Ein Großaufgebot der Polizei stoppte den Zug auf halbem Weg: Nach einem Verhandlungsversuch Kosulins trieb sie die Menge mit Schallgranaten und Knüppeln auseinander, mindestens acht Demonstranten wurden verletzt.

Milinkewitsch bezeichnete die Aktion Kosulins als „Provokation“ – und gab ihm die Verantwortung für die Zusammenstöße mit der Polizei. Milinkewitsch hat die Absicht, ohne Beteiligung Kosulins eine neue Bewegung zu gründen, die unter dem Slogan „Freiheit, Wahrheit, Gerechtigkeit“ neue und faire Wahlen erzwingen will. Hauptinstrument soll eine massive Informationskampagne sein: Unter Journalisten äußerte der Oppositionsführer sogar die Idee, einen unabhängigen Fernsehkanal zu gründen.

Gegen Kosulin und andere Organisatoren der Demonstration werden vermutlich Strafverfahren eingeleitet.

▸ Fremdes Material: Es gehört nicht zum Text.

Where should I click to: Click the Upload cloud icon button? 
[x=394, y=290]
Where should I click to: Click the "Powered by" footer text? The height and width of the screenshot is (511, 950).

Innenminister Wladimir Naumow verkündete, in ihrer Tätigkeit sei „der Tatbestand eines Verbrechens vorhanden“. Kosulin warf er indirekt ein Mordkomplott gegen Praesident Lukaschenko vor: „Kosulin hat damit anfangen, zu einem gewaltsamen Sturz der Behörden, der Besetzung von Hochsicherheitseinrichtungen und der physischen Vernichtung des Staatsoberhaupts aufzurufen“.

Am Sonntag blieb in der belarussischen Hauptstadt alles ruhig. Demonstrationen wird es von der Seite Milinkewitschs vorerst keine geben: Die nächste Großkundgebung ist für den 26. April angesetzt, den 20. Jahrestag der Tschernobyl-Katastrophe.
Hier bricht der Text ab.